Ce n’était plus le mariage qui préoccupait Émile, mais le besoin d’être avec Henriette.

L’avenir reculait devant le présent, représenté par de nouveaux désirs tourmentants, et pour la première fois Émile songea que la nuit serait plus propice à ses entrevues avec la jeune fille. Pendant deux jours de suite il n’alla pas à la sous-préfecture, ne pouvant s’arracher d’auprès d’Henriette, avec laquelle il avait des entretiens pleins d’épanchements, de récits de l’enfance, de confidences des douleurs ou des joies passées, d’admirations réciproques.

Chaque fois il resta une heure aux Tournelles, après quoi il montait dans un arbre sans qu’elle le sût, et la regardait encore passer et repasser dans le parc, jusqu’à ce qu’elle fût rentrée dans sa chambre, et même il la revoyait encore à sa fenêtre. Et comme elle lui avait dit que sa mère la mènerait à Villevieille, il la vit une fois en outre sur la route, puis suivit la voiture en courant, et vit une quatrième fois et une cinquième fois son Henriette descendre et remonter.
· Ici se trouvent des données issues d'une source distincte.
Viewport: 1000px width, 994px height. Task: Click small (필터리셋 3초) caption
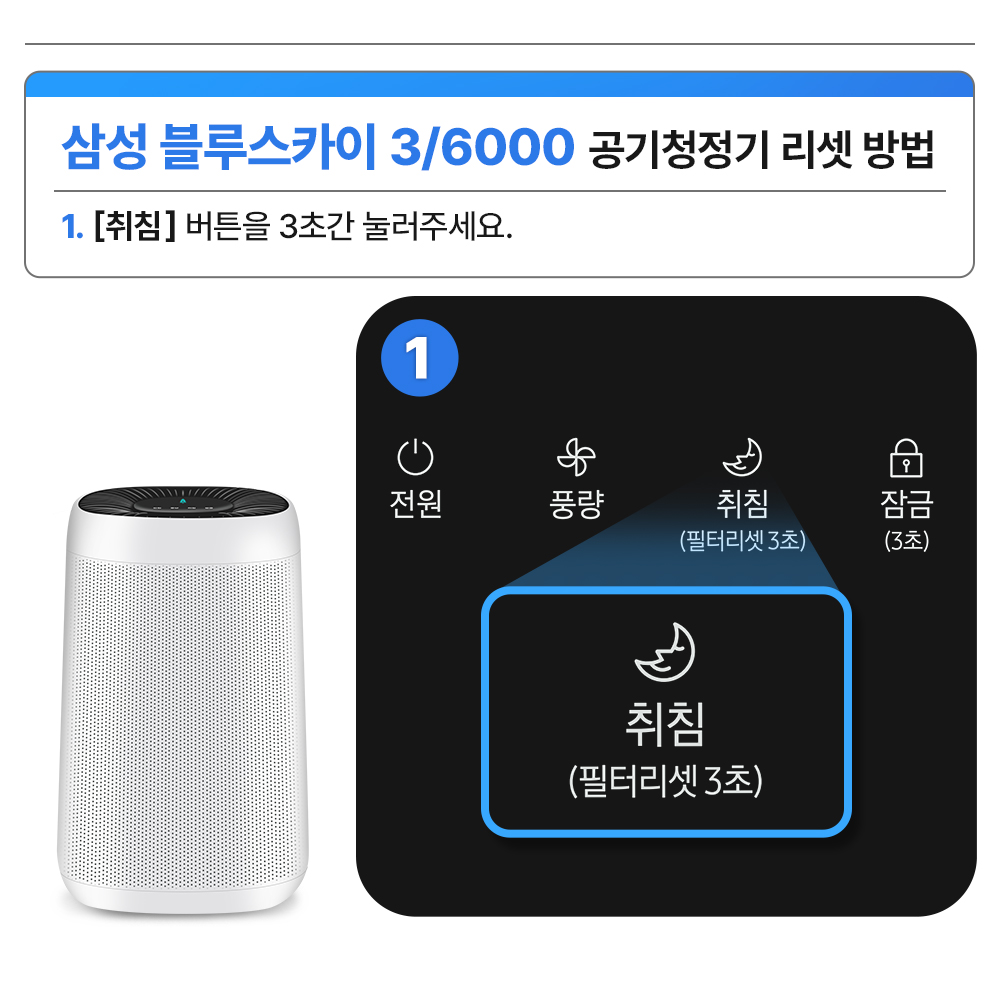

Il y avait pour eux une sorte de besoin nerveux d’être ensemble. Séparés, ils étaient mal à l’aise, inquiets, leur sommeil se remplissait de songes tristes.

Tels sont les commencements de l’amour. Réunis, ceux qui s’aiment croient se trouver dans une serre tiède et inondée de soleil ; éloignés, ils retombent dans le brouillard glacé.